Frontend: https://azure-portfolio-demo.vercel.app
Multi-tenant ISO 17025 calibration records platform — device management, measurement ingestion, anomaly detection, and certificate generation on Azure.
- Register and manage calibration instruments (pressure gauges, thermometers, electrical meters, flow instruments) per tenant
- Ingest calibration measurements with measured value, reference value, uncertainty, unit, and ambient conditions
- Evaluate each measurement against device-specific tolerance; flag anomalies before certificates are issued
- Store full calibration records with operator attribution and audit trail for every write operation
- Generate ISO 17025-formatted PDF calibration certificates on demand
- Expose aggregated analytics — pass/fail rates, device trend, anomaly counts — per tenant
- Enforce role-based access: Admin, Operator, Viewer with explicit permission boundaries
- ISO 17025 data retention — calibration records retained for 10 years minimum; implemented via Blob lifecycle (hot → cool → archive)
- Multi-tenant isolation — tenant data never accessible across tenant boundaries; enforced at query layer and validated in tests
- Sub-100 ms API response (p99) — synchronous device/analytics reads; measurement ingestion is async (202 Accepted + queue)
- Zero cross-tenant data leaks — every SQL query is predicated on
tenant_id; store interface enforces it at the type level - Horizontal scalability — stateless API and worker containers; KEDA scales workers to zero when idle
- EU data residency — all Azure resources provisioned in North Europe (primary) and West Europe (DR replica) only; required by GDPR and national metrology regulations
- RTO < 4 hours, RPO < 1 hour — zone-redundant PostgreSQL Flexible Server, geo-redundant Blob Storage
| Metric | Value |
|---|---|
| Tenants | 100 |
| Devices per tenant | ~1,000 |
| Calibrations per device per day | ~0.5 |
| Measurements per calibration | ~10 |
| Storage per tenant per year | ~50 MB |
| Total storage (100 tenants, 10 years) | ~50 GB |
| Read : write ratio | 10 : 1 |
| Peak ingestion rate | ~1,000 measurements/hour (0.28 RPS) |
| Average ingestion rate | ~10,000 measurements/day (0.12 RPS) |
Current architecture handles peak load on a single replica with significant headroom before KEDA triggers scale-out.

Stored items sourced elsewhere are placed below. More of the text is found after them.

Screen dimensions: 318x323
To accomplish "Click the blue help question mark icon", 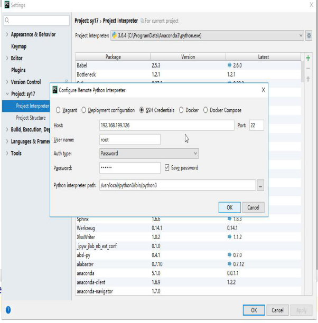I will 8,310.
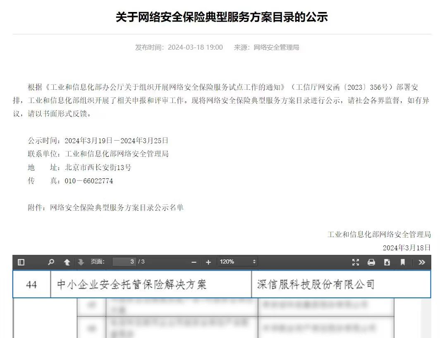
Task: Click the article title heading
Action: click(221, 17)
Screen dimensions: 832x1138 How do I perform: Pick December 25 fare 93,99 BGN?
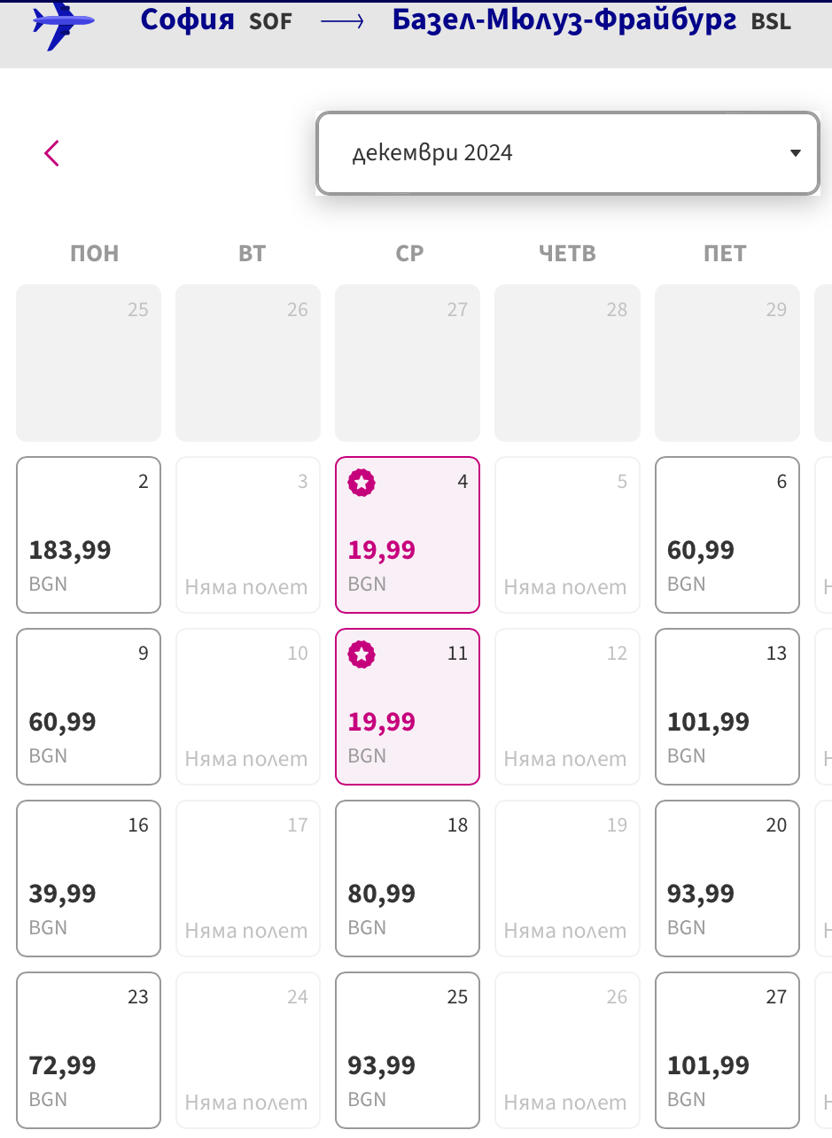[408, 1050]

Clients (Web / API consumers / Instruments)
│ HTTPS
▼
┌───────────────────────────────────────────┐
│ Azure Front Door Standard │
│ WAF — OWASP 3.2 · Bot Manager │
│ TLS termination · Global PoP │
└───────────────────┬───────────────────────┘
│
┌───────────────────▼───────────────────────┐
│ Azure Container Apps │
│ ┌─────────────────────────────────────┐ │
│ │ Ingestion + Analytics API │ │
│ │ FastAPI · JWT middleware · RBAC │ │
│ │ TenantContext · Rate limiter │ │
│ └──────────┬──────────────────────────┘ │
│ │ 202 + enqueue │
│ ┌──────────▼──────────────────────────┐ │
│ │ Processing Worker │ │
│ │ Service Bus consumer · Z-score │ │
│ │ anomaly detection · Blob upload │ │
│ └──────────┬──────────────────────────┘ │
└─────────────┼─────────────────────────────┘
│ Private endpoints only
┌─────────────▼─────────────────────────────┐
│ Data Layer │
│ PostgreSQL 16 Flexible Server (VNet) │
│ devices · calibration_records │
│ calibration_measurements · audit_log │
│ Blob Storage — raw-measurements │
│ Blob Storage — reports (PDF) │
│ Azure Service Bus — calibration queue │
└───────────────────────────────────────────┘
│
┌─────────────▼─────────────────────────────┐
│ Identity & Secrets │
│ Managed Identity (no static creds) │
│ Entra ID App Registration (JWT/JWKS) │
│ Key Vault RBAC — secrets at runtime │
└───────────────────────────────────────────┘
Client → HTTPS POST /api/v1/measurements (Bearer JWT or X-Dev-User in dev)
→ WAF inspection (OWASP ruleset)
→ Ingestion API: auth · rate-limit · Pydantic validation
→ 202 Accepted + { measurement_id, status: "RECEIVED" }
→ Enqueue to Azure Service Bus (Redis in local dev)
→ Worker: consume message
→ Upload raw JSON to Blob Storage (audit trail)
→ Z-score anomaly detection (configurable threshold, default 3.0σ)
→ INSERT AnalysisResult → UPDATE status: VALIDATED | ANOMALY
→ Analytics API: trend data, anomaly list, summary stats
→ POST /api/v1/reports/calibration-certificate → PDF → SAS URL
Each decision is stated as: Choice — Reason — Trade-off.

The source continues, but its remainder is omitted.